— START SUPPLIED PASSAGE —
Re: [Virtio-fs] Ways to uniquely and persistently identify nodes

From: "Dr. David Alan Gilbert" <dgilbert@redhat.com>
To: Max Reitz <mreitz@redhat.com>
Cc: virtio-fs@redhat.com
Subject: Re: [Virtio-fs] Ways to uniquely and persistently identify nodes
Date: Wed, 15 Jan 2020 10:12:22 +0000	[thread overview]
Message-ID: <20200115101222.GB3811@work-vm> (raw)
In-Reply-To: <410cfe7a-5d38-7670-7e34-6eeae4b5a4fc@redhat.com>

* Max Reitz (mreitz@redhat.com) wrote:
> Hi,
> 
> As discussed in today’s meeting, there is a problem with uniquely and
> persistently identifying nodes in the guest.
> 
> Actually, there are multiple problems:
> 
> (1) stat’s st_ino in the guest is not necessarily unique.  Currently, it
> just the st_ino from the host file, so if you have mounted multiple
> different filesystems in the exported directory tree, you may get
> collisions.
> 
> (2) The FUSE 64-bit fuse_ino_t (which identifies an open file,
> basically) is not persistent.  It is just an index into a vector that
> contains all open inodes, and whenever virtiofsd is restarted, the
> vector is renewed.  That means that whenever this happens, all
> fuse_ino_t values the guest holds will become invalid.  (And when
> virtiofsd starts handing out new fuse_ino_t values, those will probably
> not point to the same inodes as before.)
> 
> (3) name_to_handle_at()/open_by_handle_at() are implemented by FUSE just
> by handing out the fuse_ino_t value as the handle.  This is not only a
> problem as long as fuse_ino_t is not persistent (see (2)), but also in
> general, because the fuse_ino_t value is only valid (per FUSE protocol)
> as long as the inode is referenced by the guest.
> 
> 
> The first question that I think needs to be asked is whether we care
> about each of this points at all.
> 
> (1) Maybe it just doesn’t matter whether the st_ino values are unique.
> 
> (2) Maybe we don’t care about virtiofsd being restarted while the guest
> is running or only paused.  (“Restarting” includes migration of the
> daemon to a different host.)

I prefer to split that answer because I care about migration but not
about restarting the daemon in place.

> (3) I suppose we do care about this.
> 
> 
> Assuming we do care about the points, here are some ways I have
> considered of addressing them:
> 
> (1)
> 
> (a)
— END SUPPLIED PASSAGE —
— START RAW RECORDS —
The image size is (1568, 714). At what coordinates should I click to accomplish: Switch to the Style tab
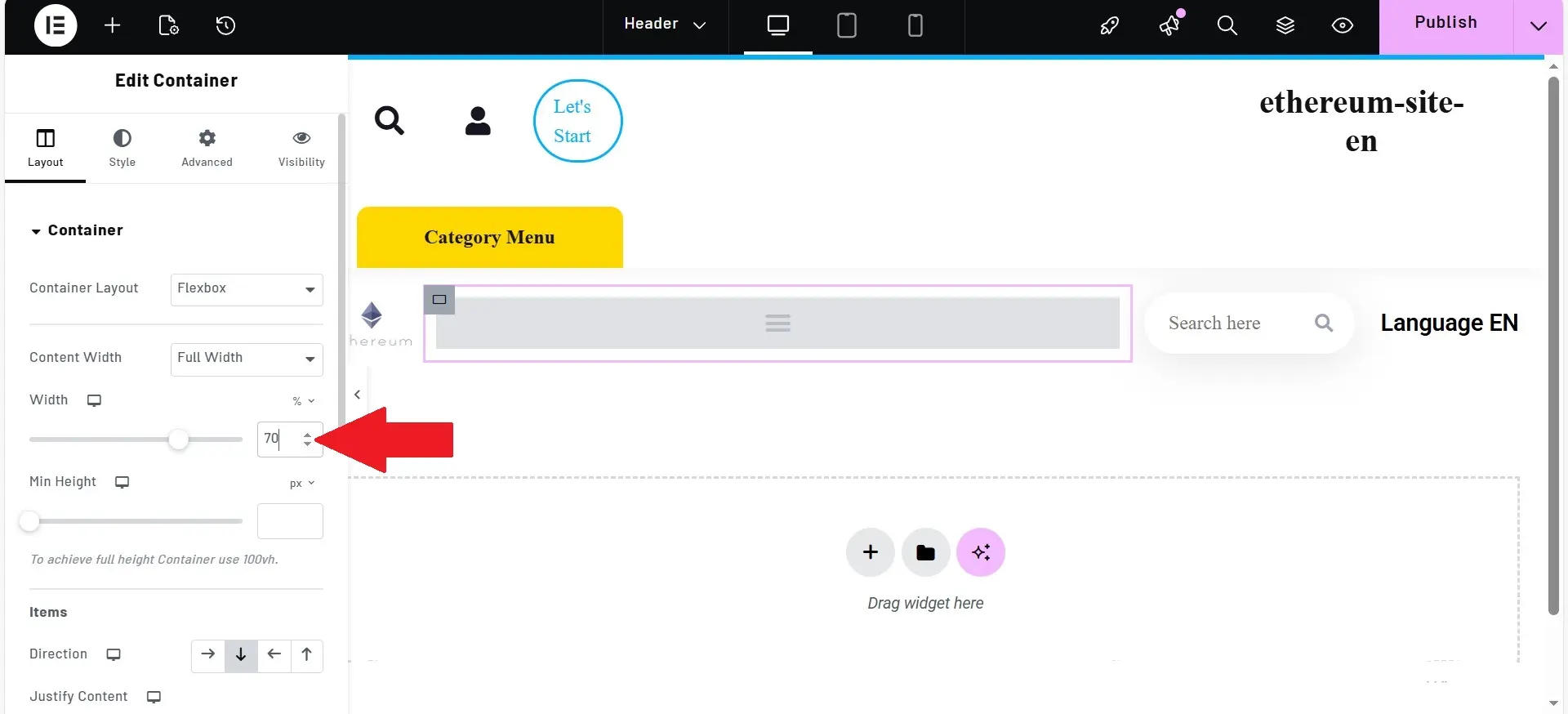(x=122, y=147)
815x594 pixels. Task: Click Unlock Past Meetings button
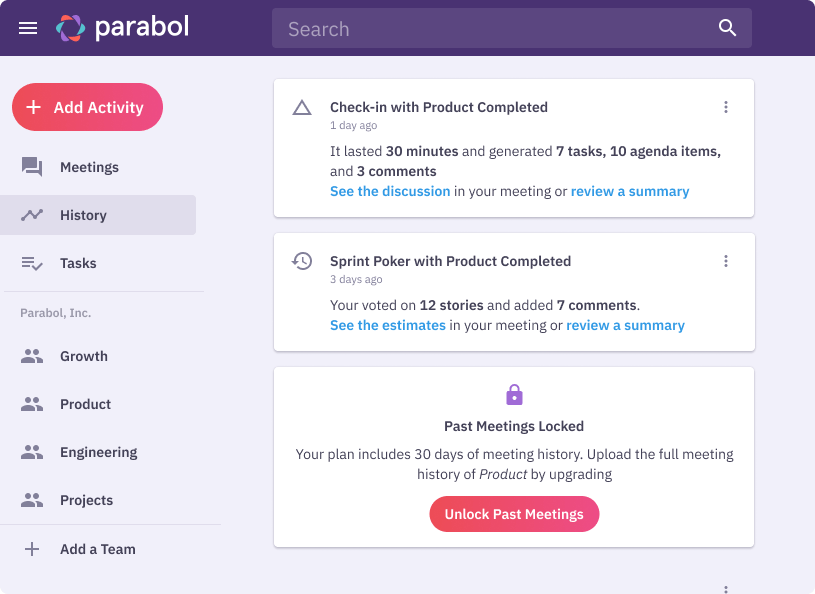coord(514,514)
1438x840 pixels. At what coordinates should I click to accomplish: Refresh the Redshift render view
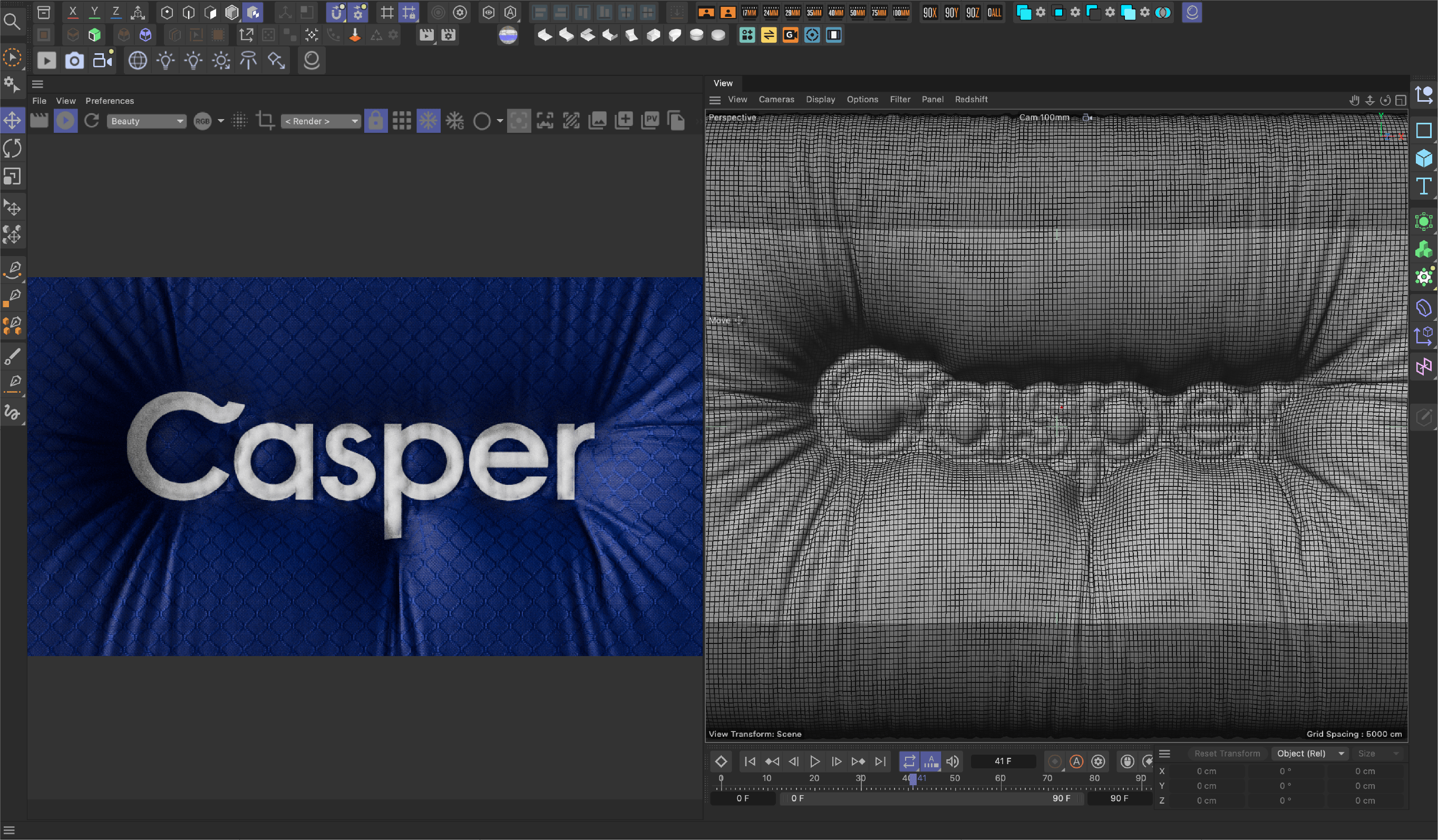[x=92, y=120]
— END RAW RECORDS —
— START RAW RECORDS —
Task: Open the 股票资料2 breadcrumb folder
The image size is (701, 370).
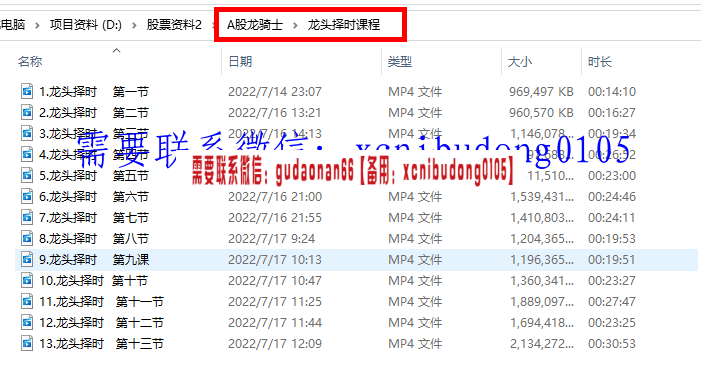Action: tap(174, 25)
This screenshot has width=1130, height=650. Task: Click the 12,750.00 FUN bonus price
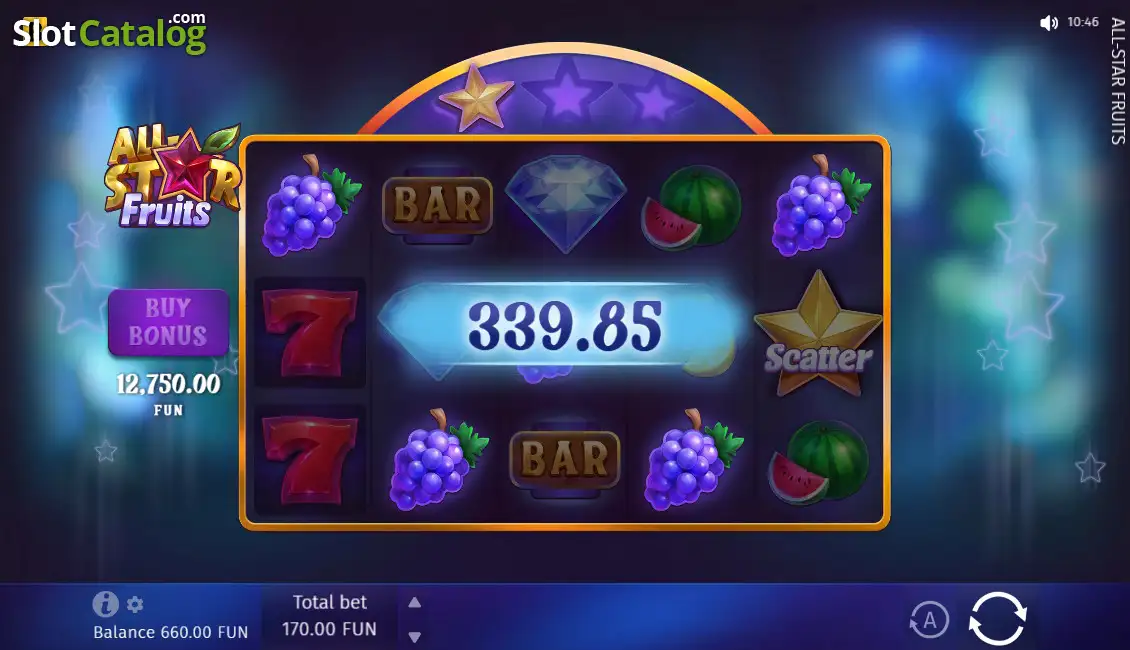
— END RAW RECORDS —
**TASKS FOR THIS EXERCISE**
a - From the virtio-fs email, reproduce the text from "In-Reply-To: <410cfe7a-5d38-7670-7e34-6eeae4b5a4fc@redhat.com>" up to and including "in the guest.", swapping "meeting" for "call".
b - Restate the paragraph of the virtio-fs email beginning "(2) The FUSE 64-bit fuse_ino_t" as a short bulleted list that keeps its main facts.
The entries above have no connection to the virtio-fs email.

**ANSWERS BELOW**
a -
In-Reply-To: <410cfe7a-5d38-7670-7e34-6eeae4b5a4fc@redhat.com>

* Max Reitz (mreitz@redhat.com) wrote:
> Hi,
> 
> As discussed in today’s call, there is a problem with uniquely and
> persistently identifying nodes in the guest.

b -
- The FUSE 64-bit fuse_ino_t, which basically identifies an open file, is not persistent.
- It is only an index into a vector containing all open inodes.
- The vector is renewed whenever virtiofsd is restarted, so every fuse_ino_t value the guest holds becomes invalid.
- New fuse_ino_t values handed out afterward will probably not point to the same inodes as before.